Cleveland Clinic Abu Dhabi Abu Dhabi, Abu Dhabi, United Arab Emirates
Shahad Elhag, MD, Doa’a Alkhader, MD, Shiva Kumar, MD, FACG Cleveland Clinic Abu Dhabi, Abu Dhabi, Abu Dhabi, United Arab Emirates Introduction: Benign recurrent intrahepatic cholestasis (BRIC) is a rare autosomal recessive disorder characterized by impaired bile salt transport resulting in intermittent cholestasis with recurrent episodes of jaundice and intense pruritus, with significant impact on quality of life. Conventional treatment options often provide only incomplete symptom control with an unmet need for more effective treatment options. We report the first case of BRIC treated successfully using ileal bile acid transporter (IBAT) inhibitor.
Case Description/
Methods: A 40-year-old male was diagnosed with BRIC type 1 due to ATP8B1 mutation after extensive evaluation of recurrent episodes of severe pruritus with elevated liver enzymes in the absence of biliary obstruction. Even though he responded well initially to pharmacotherapy including cholestyramine, ursodeoxycholic acid and rifampin, he subsequently required placement of nasobiliary drain during these episodes for symptom control. Subsequent clinical course was characterized by refractoriness to both conventional pharmacotherapy and nasobiliary drainage. He was then treated off-label with IBAT inhibitor Odevixibat at a dose of 2400 mcg daily starting at onset of pruritic episodes with prompt and complete symptom relief and normalization of liver biochemical tests and serum bile acid levels. Over the course of the past 20 months, he has had 4 such episodes that have responded dramatically to IBAT inhibitor therapy, thereby obviating the need for nasobiliary drain placement. We continued therapy for a week after complete symptom resolution, with total treatment duration ranging from 9-11 days during these episodes. Discussion: BRIC and progressive familial intrahepatic cholestasis (PFIC) share mutations in similar genes contributing to intrahepatic cholestasis with shared pathophysiologic mechanisms. While BRIC generally has a more favorable prognosis, repetitive cholestatic episodes can significantly impact quality of life. IBAT inhibitors are a novel class of drugs approved recently for the treatment of pruritus in patients 3 months of age and older with PFIC and Alagille’s syndrome. Our case illustrates the potential role of IBAT inhibitors as a safe, effective and well-tolerated treatment option in aborting pruritic episodes in patients with BRIC unresponsive to conventional therapy, highlighting the potential applicability of this class of medications in a wider spectrum of genetic cholestatic disorders.

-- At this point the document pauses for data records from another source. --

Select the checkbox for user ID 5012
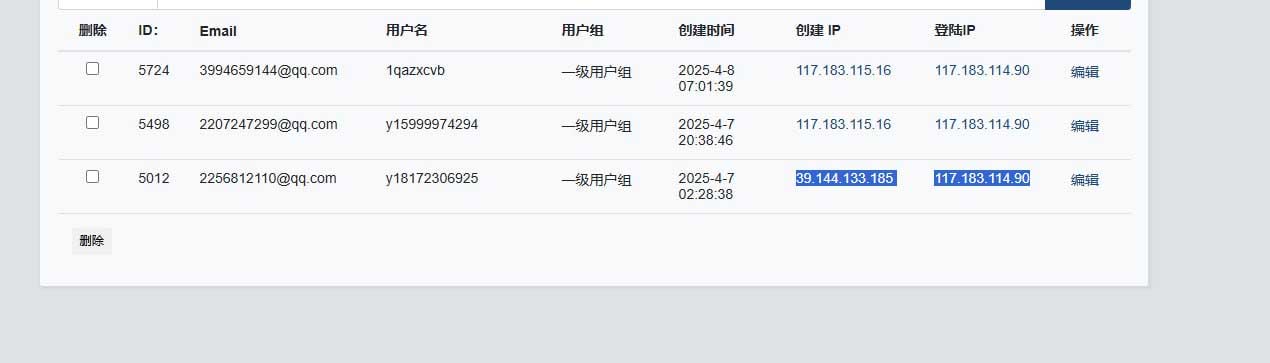 [x=93, y=177]
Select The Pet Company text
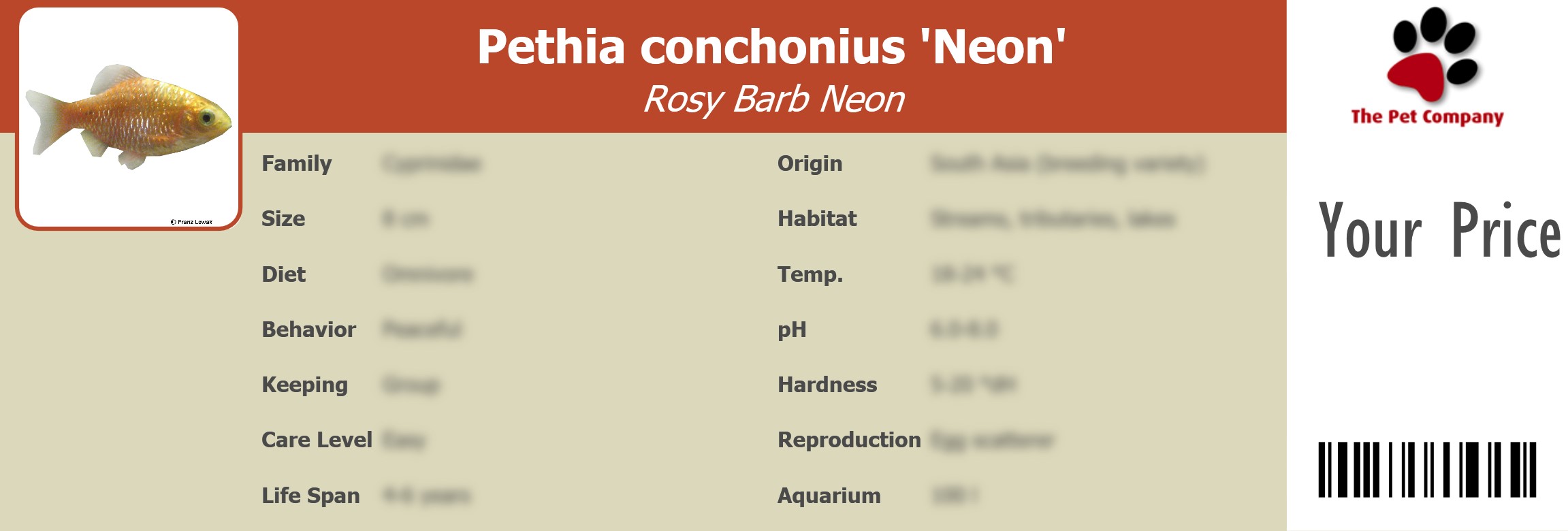The width and height of the screenshot is (1568, 531). tap(1427, 116)
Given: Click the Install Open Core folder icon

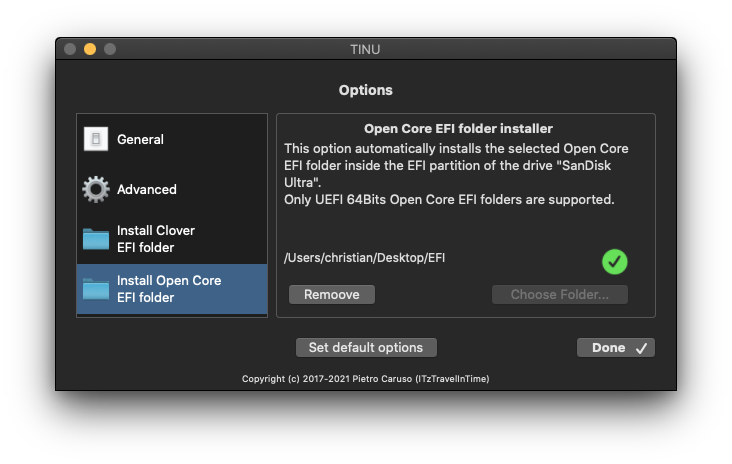Looking at the screenshot, I should tap(96, 289).
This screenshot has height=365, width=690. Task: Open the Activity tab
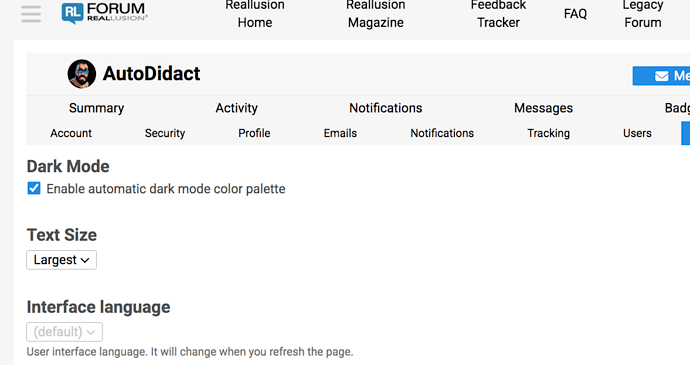236,108
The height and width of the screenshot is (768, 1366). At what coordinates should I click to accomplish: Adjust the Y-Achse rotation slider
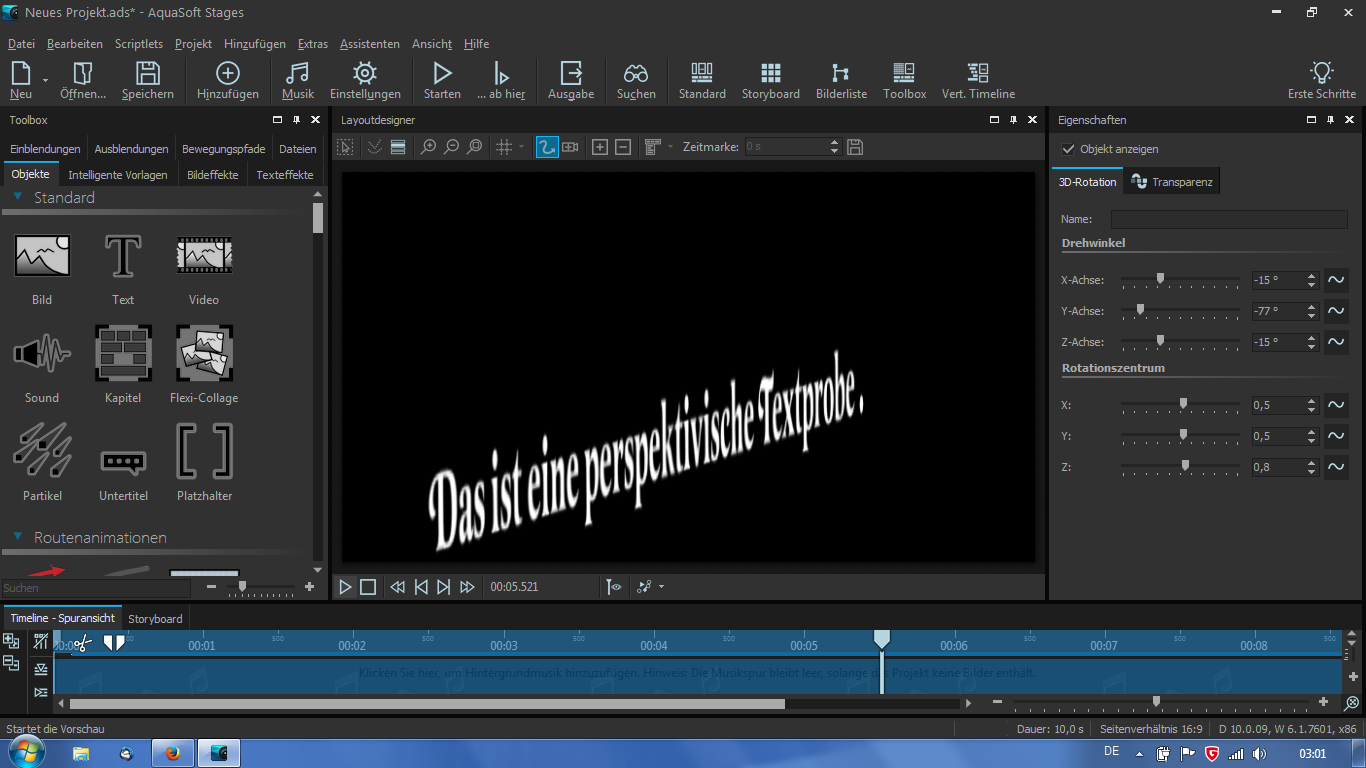tap(1140, 310)
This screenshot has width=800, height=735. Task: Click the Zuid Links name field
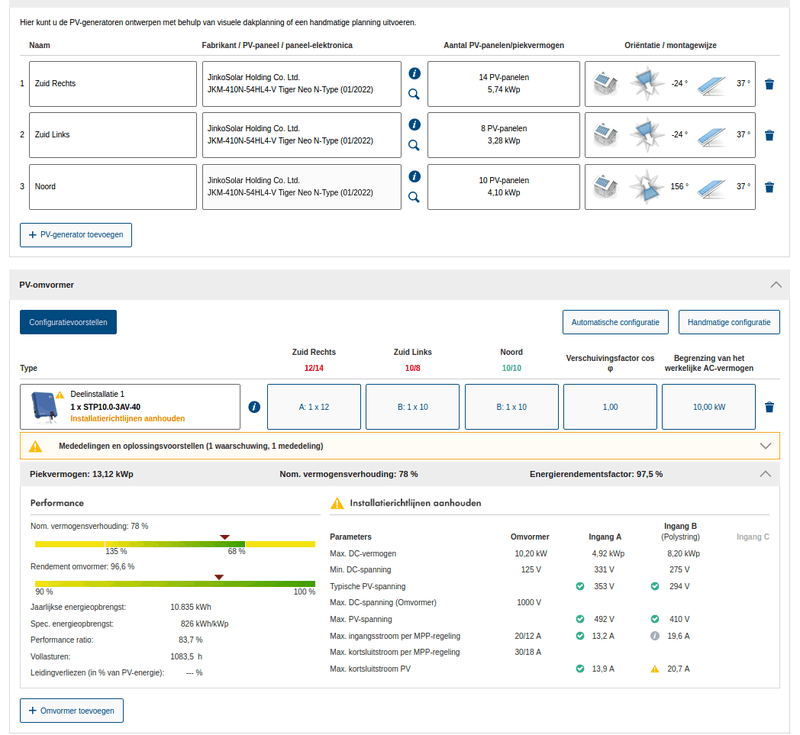tap(113, 135)
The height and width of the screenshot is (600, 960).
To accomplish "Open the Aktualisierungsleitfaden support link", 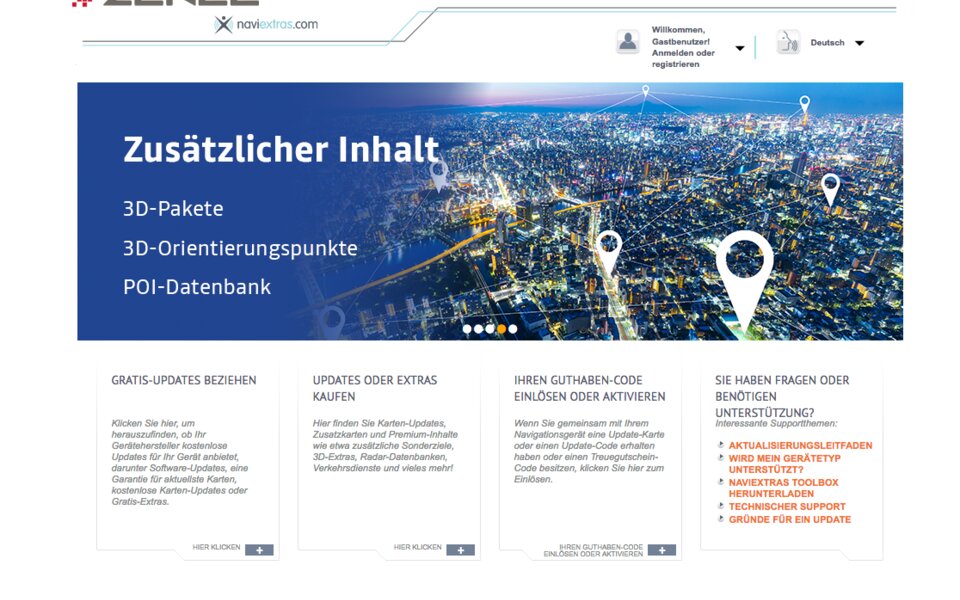I will point(800,446).
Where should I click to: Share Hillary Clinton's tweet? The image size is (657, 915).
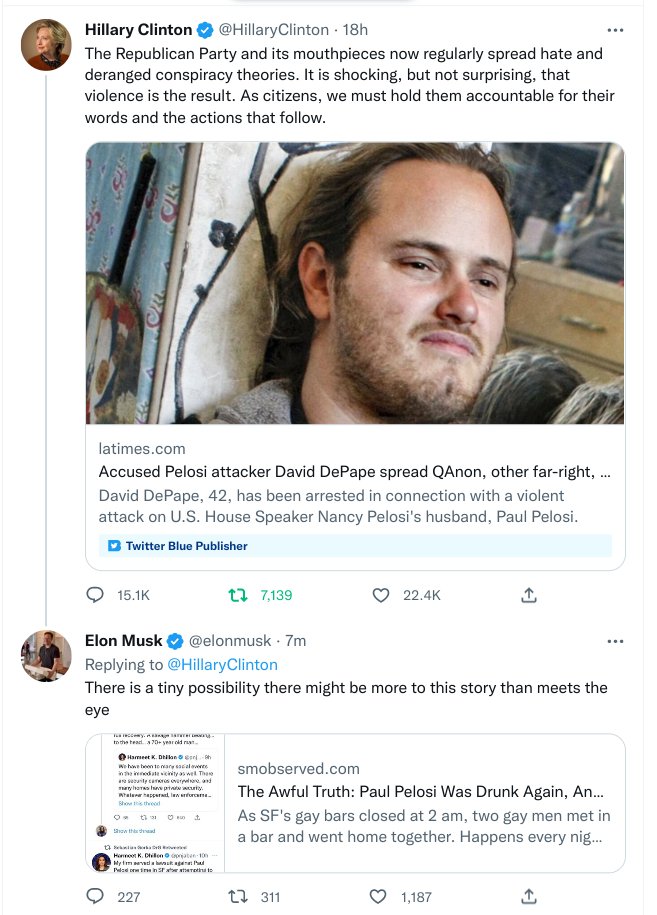(530, 595)
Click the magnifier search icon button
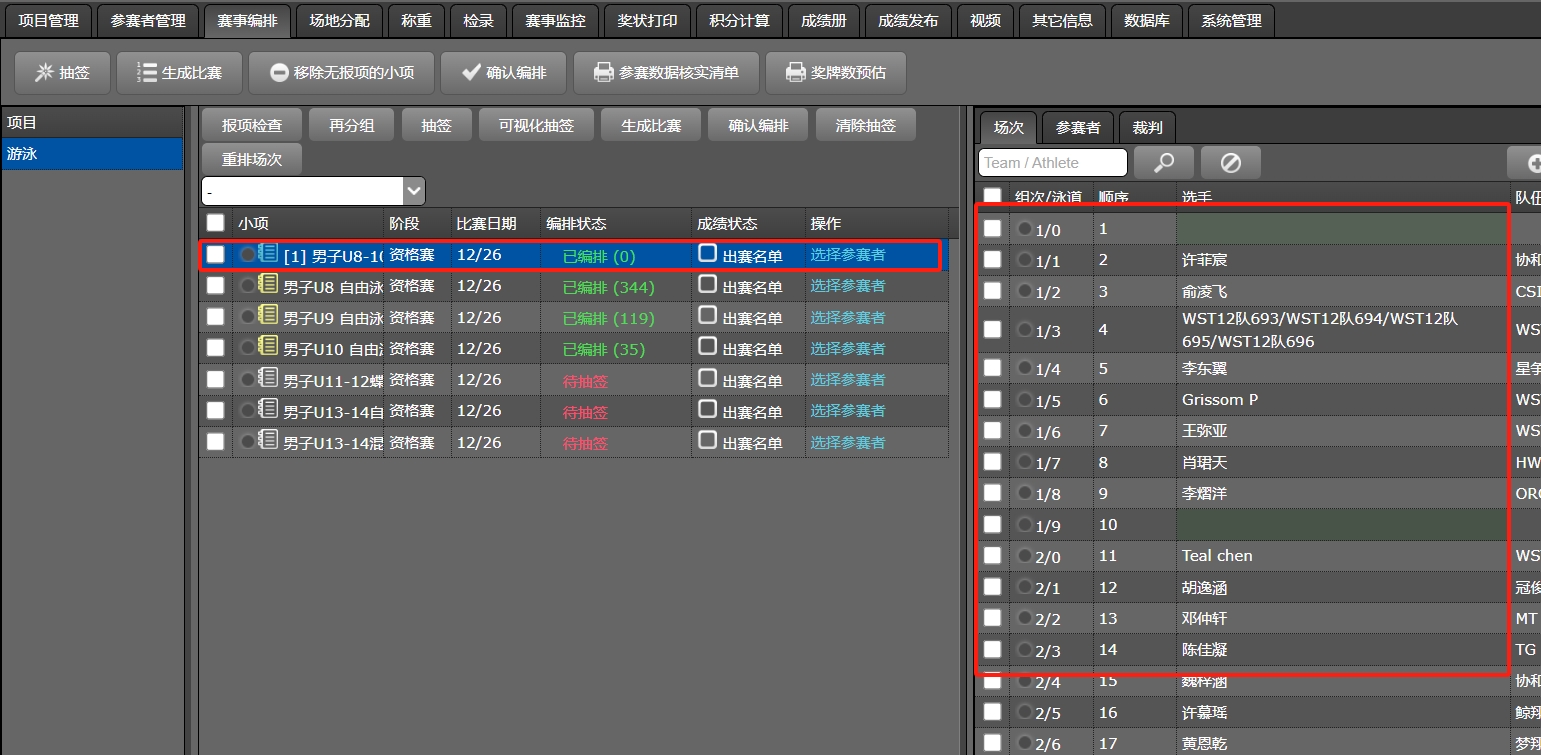The width and height of the screenshot is (1541, 755). [1162, 162]
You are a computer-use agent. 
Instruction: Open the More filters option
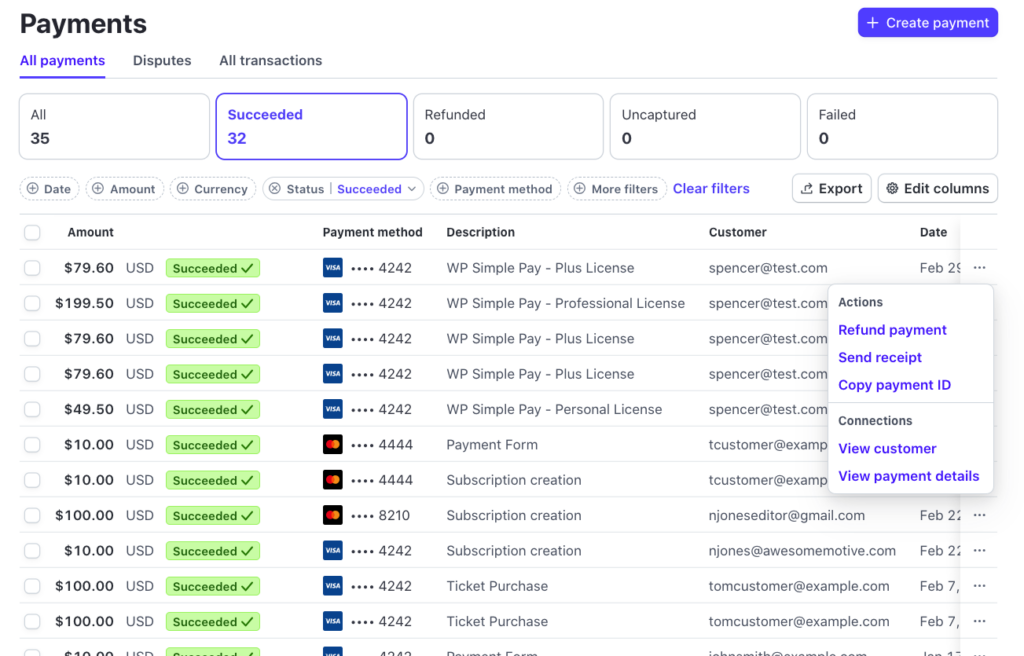point(616,189)

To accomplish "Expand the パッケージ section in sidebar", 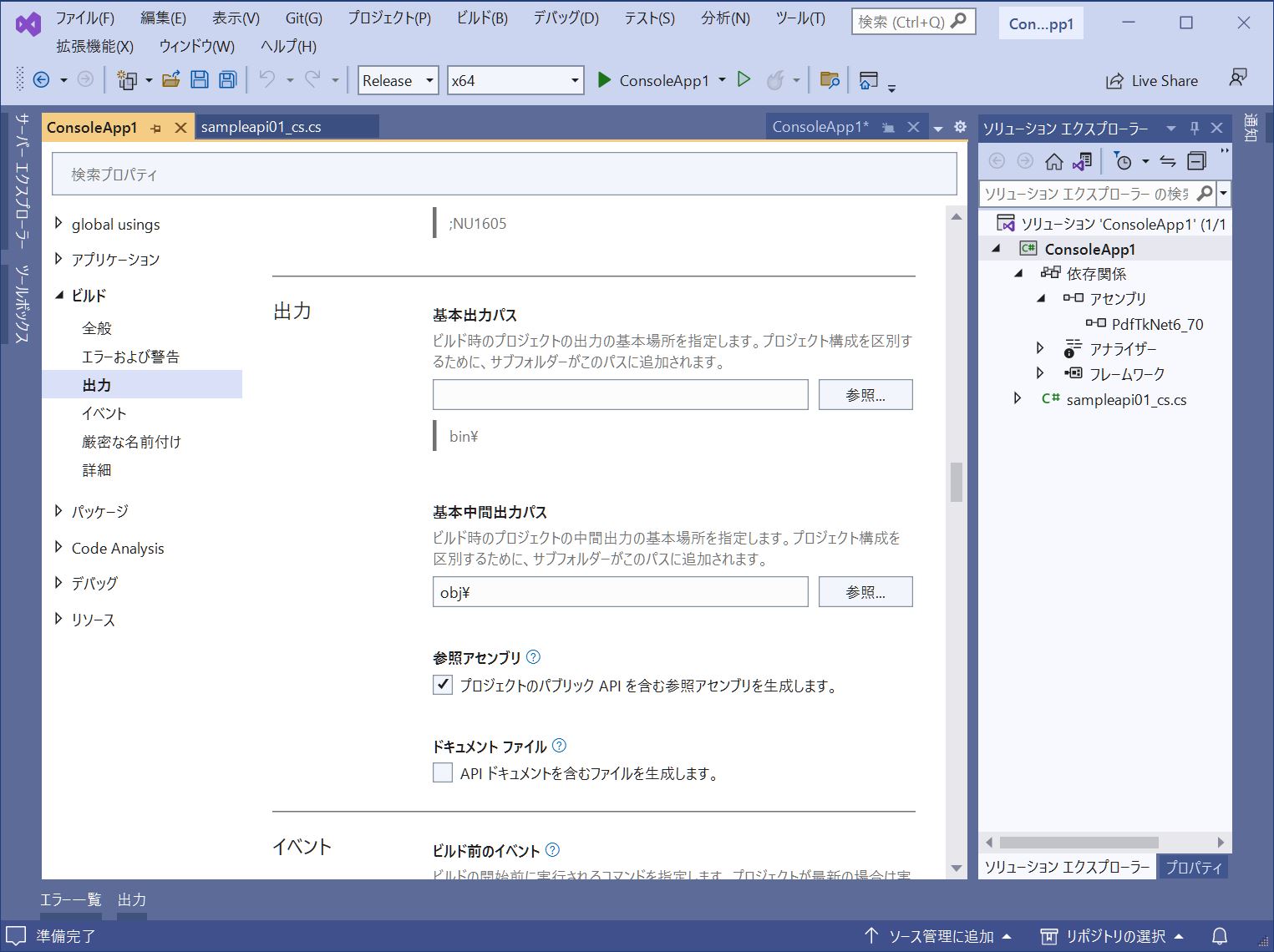I will point(58,511).
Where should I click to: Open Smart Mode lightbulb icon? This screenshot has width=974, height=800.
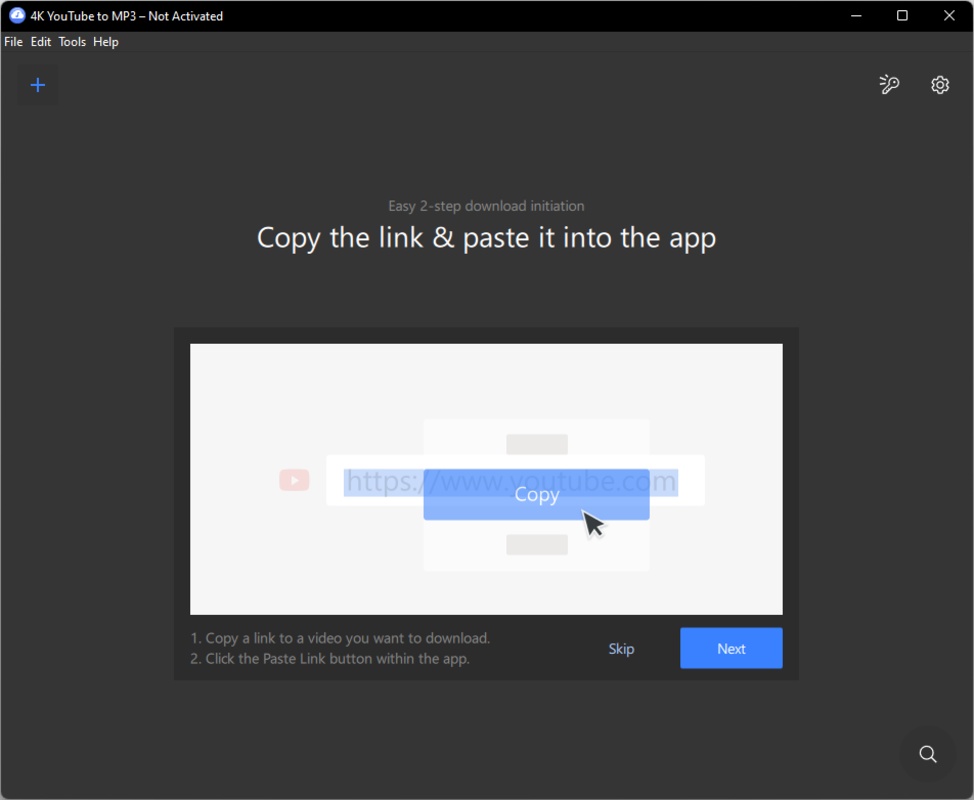click(x=889, y=85)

Disclosures: Shahad Elhag indicated no relevant financial relationships. Doa’a Alkhader indicated no relevant financial relationships. Shiva Kumar indicated no relevant financial relationships.
Shahad Elhag, MD, Doa’a Alkhader, MD, Shiva Kumar, MD, FACG. P1837 - Novel Use of Ileal Bile Acid Transport Inhibitor in Benign Recurrent Intrahepatic Cholestasis Refractory to Conventional Therapy, ACG 2025 Annual Scientific Meeting Abstracts. Phoenix, AZ: American College of Gastroenterology.